Cyber News Service
NEW DELHI: The latest arsenal from the HP OpenView family of products is its VantagePoint, which is essentially an e-commerce management tool. Already launched worldwide, the product will be launched in India on March 9, 2000. "In the rapidly changing IT scenario, IT applications, which were in the back-office, have now assumed front-office significance and there is a growing need for such applications," says Arun Oberoi, vice-president and general manager, worldwide software sales & marketing, Hewlett Packard.
With every company getting onto the Internet bandwagon, competition is just a click away. Besides, getting to know customer/traffic interaction is a critical aspect of maintaining and retaining traffic to the site. Getting to know this information is a challenge for most companies and providing this in real-time is the promise of VantagePoint! Recently HP also acquired the competency to provide output management services by acquiring the US-based company Dazel. This new feature will monitor the output at the users’ end by providing feedback on whether a particular page is accessible or not or provide feedback on the print quality of a particular page.
Worldwide, HP is targeting three market segments for VantagePoint, the electronic enterprises; the value proposition service providers like infrastructure providers and ASPs; and the WinTel mid-market space. Oberoi expects the ASP segment to emerge as the biggest potential market in terms of manageability since 50 per cent of the world’s IT services would be done online in a couple of years time.
In India, however, the order of target segments would be the WinTel segment, new enterprises, and service providers. WinTel represents the biggest potential market in India.
Yet, says Oberoi, "Though WinTel is the biggest potential market, currently 50 percent of the business in India will come from the new enterprises. The rest will be divided between the WinTel segment and the service providers." Besides this, HP is also targeting software developers to embed the software in their products. To this end, talks are on with leading software developers in Hyderabad and Bangalore.

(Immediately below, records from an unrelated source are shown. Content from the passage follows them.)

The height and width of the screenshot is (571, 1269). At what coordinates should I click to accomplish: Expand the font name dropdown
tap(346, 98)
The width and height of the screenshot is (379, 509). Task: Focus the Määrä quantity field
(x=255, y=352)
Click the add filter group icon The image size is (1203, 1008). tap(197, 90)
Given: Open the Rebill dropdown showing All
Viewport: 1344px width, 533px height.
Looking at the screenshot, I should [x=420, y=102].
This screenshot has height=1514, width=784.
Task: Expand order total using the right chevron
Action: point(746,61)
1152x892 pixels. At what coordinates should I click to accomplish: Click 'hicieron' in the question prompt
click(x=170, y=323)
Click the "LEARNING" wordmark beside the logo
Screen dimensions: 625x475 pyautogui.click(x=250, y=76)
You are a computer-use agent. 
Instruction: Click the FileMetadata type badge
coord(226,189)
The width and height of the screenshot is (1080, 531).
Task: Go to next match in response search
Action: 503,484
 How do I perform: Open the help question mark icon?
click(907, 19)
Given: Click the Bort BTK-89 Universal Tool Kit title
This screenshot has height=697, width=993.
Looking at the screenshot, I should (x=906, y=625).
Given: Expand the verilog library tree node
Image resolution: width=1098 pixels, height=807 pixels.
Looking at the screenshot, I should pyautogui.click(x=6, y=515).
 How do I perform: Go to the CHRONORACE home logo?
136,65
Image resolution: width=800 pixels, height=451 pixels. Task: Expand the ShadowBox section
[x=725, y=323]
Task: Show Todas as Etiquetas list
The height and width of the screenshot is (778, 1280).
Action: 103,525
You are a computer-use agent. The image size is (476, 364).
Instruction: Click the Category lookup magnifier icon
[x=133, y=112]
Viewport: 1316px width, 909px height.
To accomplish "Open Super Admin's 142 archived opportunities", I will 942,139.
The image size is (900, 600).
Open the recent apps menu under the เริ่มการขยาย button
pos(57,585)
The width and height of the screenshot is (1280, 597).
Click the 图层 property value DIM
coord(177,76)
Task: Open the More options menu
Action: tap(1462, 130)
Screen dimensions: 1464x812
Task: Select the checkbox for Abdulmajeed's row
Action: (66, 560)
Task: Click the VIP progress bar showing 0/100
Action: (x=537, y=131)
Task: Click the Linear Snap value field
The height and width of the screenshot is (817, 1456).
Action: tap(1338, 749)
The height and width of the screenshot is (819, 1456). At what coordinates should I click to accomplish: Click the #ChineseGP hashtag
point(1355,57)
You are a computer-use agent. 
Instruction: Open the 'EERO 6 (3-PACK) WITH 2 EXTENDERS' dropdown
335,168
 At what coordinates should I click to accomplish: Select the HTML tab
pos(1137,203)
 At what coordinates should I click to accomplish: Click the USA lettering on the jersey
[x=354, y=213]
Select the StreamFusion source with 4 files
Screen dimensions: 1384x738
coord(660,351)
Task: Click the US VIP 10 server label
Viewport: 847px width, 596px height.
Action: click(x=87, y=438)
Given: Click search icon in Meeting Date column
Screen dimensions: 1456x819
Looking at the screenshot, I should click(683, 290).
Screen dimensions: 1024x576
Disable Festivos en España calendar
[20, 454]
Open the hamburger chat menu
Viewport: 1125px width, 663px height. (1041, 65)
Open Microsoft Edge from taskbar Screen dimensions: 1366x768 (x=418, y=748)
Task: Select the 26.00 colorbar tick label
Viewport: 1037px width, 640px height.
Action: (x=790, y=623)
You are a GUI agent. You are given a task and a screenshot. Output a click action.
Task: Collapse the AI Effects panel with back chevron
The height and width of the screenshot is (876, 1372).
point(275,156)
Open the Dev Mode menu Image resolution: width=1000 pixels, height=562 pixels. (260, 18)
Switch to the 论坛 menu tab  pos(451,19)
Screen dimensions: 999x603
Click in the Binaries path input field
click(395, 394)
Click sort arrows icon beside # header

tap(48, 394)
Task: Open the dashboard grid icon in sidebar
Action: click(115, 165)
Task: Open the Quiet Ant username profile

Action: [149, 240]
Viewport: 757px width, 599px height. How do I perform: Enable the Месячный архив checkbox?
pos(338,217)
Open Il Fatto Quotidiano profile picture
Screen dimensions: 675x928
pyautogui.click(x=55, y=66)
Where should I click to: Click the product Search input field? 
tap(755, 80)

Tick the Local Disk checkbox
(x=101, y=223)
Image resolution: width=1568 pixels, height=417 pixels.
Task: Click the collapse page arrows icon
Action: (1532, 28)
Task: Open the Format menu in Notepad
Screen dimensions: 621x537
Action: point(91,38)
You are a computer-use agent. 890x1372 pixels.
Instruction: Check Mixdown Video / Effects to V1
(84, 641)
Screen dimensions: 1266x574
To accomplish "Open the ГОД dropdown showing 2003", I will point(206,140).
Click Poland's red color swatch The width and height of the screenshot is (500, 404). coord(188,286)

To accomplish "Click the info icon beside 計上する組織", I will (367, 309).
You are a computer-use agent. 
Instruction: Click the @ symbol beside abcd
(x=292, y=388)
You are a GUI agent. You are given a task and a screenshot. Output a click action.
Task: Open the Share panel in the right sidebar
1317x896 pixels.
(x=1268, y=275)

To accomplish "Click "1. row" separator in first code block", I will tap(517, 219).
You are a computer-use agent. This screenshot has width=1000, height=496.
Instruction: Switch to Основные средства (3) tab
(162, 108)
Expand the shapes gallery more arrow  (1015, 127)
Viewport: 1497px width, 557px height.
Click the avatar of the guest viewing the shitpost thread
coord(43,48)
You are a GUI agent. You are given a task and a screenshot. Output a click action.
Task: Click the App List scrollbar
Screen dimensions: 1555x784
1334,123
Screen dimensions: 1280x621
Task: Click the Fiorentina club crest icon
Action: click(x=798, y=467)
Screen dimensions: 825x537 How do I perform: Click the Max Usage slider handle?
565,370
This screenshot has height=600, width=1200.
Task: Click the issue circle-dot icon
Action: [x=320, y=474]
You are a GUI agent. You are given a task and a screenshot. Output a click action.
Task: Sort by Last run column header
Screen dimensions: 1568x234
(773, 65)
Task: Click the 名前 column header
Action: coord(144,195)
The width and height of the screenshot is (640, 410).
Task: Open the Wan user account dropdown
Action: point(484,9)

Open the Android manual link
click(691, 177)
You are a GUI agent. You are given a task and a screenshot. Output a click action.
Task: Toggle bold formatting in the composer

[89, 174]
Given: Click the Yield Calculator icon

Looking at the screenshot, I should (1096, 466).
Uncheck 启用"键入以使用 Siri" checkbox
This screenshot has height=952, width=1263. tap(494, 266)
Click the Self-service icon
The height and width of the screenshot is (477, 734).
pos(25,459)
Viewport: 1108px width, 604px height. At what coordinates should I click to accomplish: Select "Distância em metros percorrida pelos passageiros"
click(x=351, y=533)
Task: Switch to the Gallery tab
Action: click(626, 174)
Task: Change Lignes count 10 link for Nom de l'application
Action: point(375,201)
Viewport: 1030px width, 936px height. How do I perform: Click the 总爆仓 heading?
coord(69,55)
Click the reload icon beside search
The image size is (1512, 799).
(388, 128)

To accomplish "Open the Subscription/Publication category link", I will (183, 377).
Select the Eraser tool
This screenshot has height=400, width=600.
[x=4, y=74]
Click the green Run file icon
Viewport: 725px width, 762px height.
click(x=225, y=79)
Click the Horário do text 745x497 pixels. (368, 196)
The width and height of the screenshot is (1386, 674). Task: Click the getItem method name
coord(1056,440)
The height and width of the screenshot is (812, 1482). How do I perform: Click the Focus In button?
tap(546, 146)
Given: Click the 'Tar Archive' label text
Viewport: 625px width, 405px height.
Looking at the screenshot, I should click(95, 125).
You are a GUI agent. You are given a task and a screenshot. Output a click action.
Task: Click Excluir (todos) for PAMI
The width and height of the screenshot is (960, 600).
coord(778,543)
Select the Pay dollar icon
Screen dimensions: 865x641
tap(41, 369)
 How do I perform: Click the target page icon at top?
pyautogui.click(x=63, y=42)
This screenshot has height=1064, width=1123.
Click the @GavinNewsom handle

HP OpenView will have selective partners for the product. It has already inked an agreement with TCS as its implementation partner for the new enterprises, with HCL Comnet to target service providers, and with HCL infosystems to target the WinTel segment. An agreement with Wipro is being reworked on to target enterprises based on Sun systems. HP OpenView VantagePoint is part of the company’s "e-services" strategy.
The company’s focus in this strategy has been changing with the times. During 1998, the company’s focus was to concentrate on network management. By 1999, with the Internet boom everywhere, the shift has been towards e-services management. During this era, the most critical factor is time in deploying solutions and HP claims that its OpenView’s architecture allows deployment in weeks while competitors take months.
HP puts the size of the software and services manageability market in India today at $10-15 million, which is expected to increase phenomenally in the next couple of years. Right now, HP OpenView’s focus is rather on the "market-making" activity. The company has planned a number of awareness-generating forums targeted at service providers and enterprises and expects the returns to pour in by the next quarter.